Uma anotação editorial na penúltima página de Anos de chumbo e outros contos (Companhia das Letras), de Chico Buarque, afirma que situações e personagens do livro são “reais apenas no universo da ficção; não se referem a pessoas e fatos concretos, e não emitem opinião sobre eles”. O alerta é usual em obras de ficção nas quais o leitor pode ser levado a crer que o que se narra tem função autobiográfica ou documental, acentuando que ambos, situações e personagens, têm vida própria no universo literário e prescindem de fatores extratextuais para se manterem em pé. Ao contrário do esperado, no entanto, o alerta acaba despertando em quem lê certa desconfiança que leva ao desejo de buscar pistas daquilo que se quer evitar: traços do escritor e de suas vivências pessoais.
É claro que o leitor é livre para fazer as ilações que quiser, mas, na verdade, se for mais atento, perceberá que está apenas diante de mais um lance do jogo ficcional que o autor propõe desde o título do livro e do conto homônimo que o encerra. Neste, uma criança narra um mundo paralelo de combates imaginários com seus soldadinhos de chumbo ao mesmo tempo que vai percebendo o triângulo amoroso que envolve sua mãe, o pai torturador e o amante major que o chefia, ambos à serviço da ditadura militar nos tenebrosos anos 1970 — violência sexual e violência política são irmãs siamesas.
A natureza alusiva do texto e seus deslocamentos replicam situações de vida familiar e social em desagregação, como no conto inicial, Meu tio, que relata a prostituição da sobrinha pelo tio miliciano, consentida e incentivada pelos pais. Ao ser narrado em primeira pessoa pela jovem em tom de composição escolar, não sem certa frieza macabra, acentua o horror do fato desconcertante pela sua banalização. Em Os primos de Campos, “memória remota” da “primeira infância” do narrador, mais uma vez relações familiares são postas em xeque, dessa vez atravessadas por questões raciais e de abandono paterno. Mesmo em Cida — que trata de uma mulher em situação de rua com transtornos mentais que fica grávida e tem uma filha que, anos depois, o narrador encontra já adulta e com a mesma condição mental da mãe — a questão retorna e parece perpetuar-se sem saída, ou tendo como ponto de fuga o imaginário planeta Labosta, para onde mãe e filha alucinam voltar.
Longe do lugar-comum que o título sugere, Copacabana se escreve à maneira de José Agrippino de Paula, como uma mistura de Ava Gardner e Pablo Neruda, Walt Disney e Jorge Luis Borges e remete, de forma delirante, aos anos dourados do bairro, então Meca de figuras internacionais do mundo das letras e das artes, hoje reduzida a um título solitário numa página do livro.
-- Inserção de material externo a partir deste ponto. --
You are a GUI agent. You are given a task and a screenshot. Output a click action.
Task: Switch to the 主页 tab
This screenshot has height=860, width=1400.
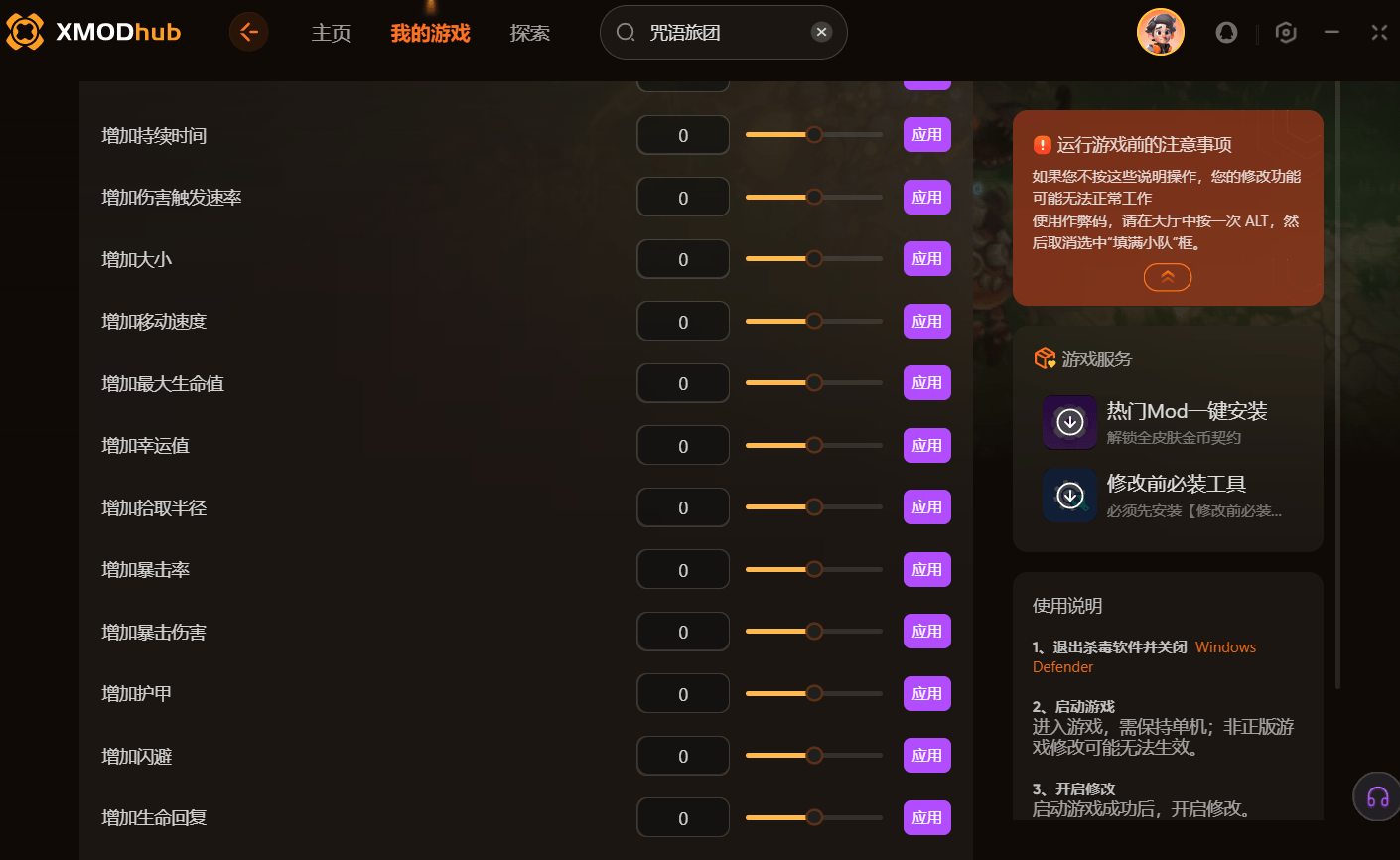tap(332, 33)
A fama é também objeto de outro conto, O passaporte, no qual são narradas as vicissitudes do “grande artista” — Chico Buarque? perguntará o leitor — prestes a embarcar para uma viagem internacional. Ao esquecer o cartão de embarque e o passaporte no banheiro, o viajante se verá lançado a peripécias, em muitos pontos escatológicas, até conseguir enfim embarcar para um final surpreendente.
Em Para Clarice Lispector, com candura, o autor retoma uma antiga entrevista com a escritora famosa e faz do encontro o estopim de uma paixão imaginária, em que pintura e literatura se entendem e se desentendem por meio da atenção à mão queimada de Clarice, então tornada um símbolo doloroso da arte de escrever. Mas é em O sítio que uma relação a dois é posta à prova efetivamente. O narrador e uma mulher, que conhecera há pouco, resolvem abandonar a cidade até que a “peste” esteja sob controle. Sob a guarda do caseiro sem o braço direito e com o rosto comido pela varíola, vivem experiências relaxantes da vida no campo, até que um acontecimento inesperado fecha qualquer possibilidade de outra vida, compartilhada.
Em todos os contos de seu livro de estreia no gênero, Chico Buarque reafirma sua maestria como escritor atento à dinâmica social contemporânea e às subjetividades então em conflito, colocando em cena, agora, principalmente jovens e crianças às voltas com as agruras do mundo adulto. Parece, assim, sugerir uma saída para os impasses atuais ou então sua impossível solução, dadas as condições históricas dos nossos impedimentos e dificuldades que teimam em persistir.
A arte do conto é uma arte refinada e difícil. Na literatura brasileira, de Machado de Assis a Dalton Trevisan e Rubem Fonseca, de Guimarães Rosa a Clarice Lispector e Sérgio Sant’Anna, o gênero alcançou um altíssimo nível de realização artística. Pelas mãos das gerações mais recentes, essa tradição tem sofrido um esforço de atualização que Anos de chumbo e outros contos vem confirmar com o êxito esperado de um notável escritor.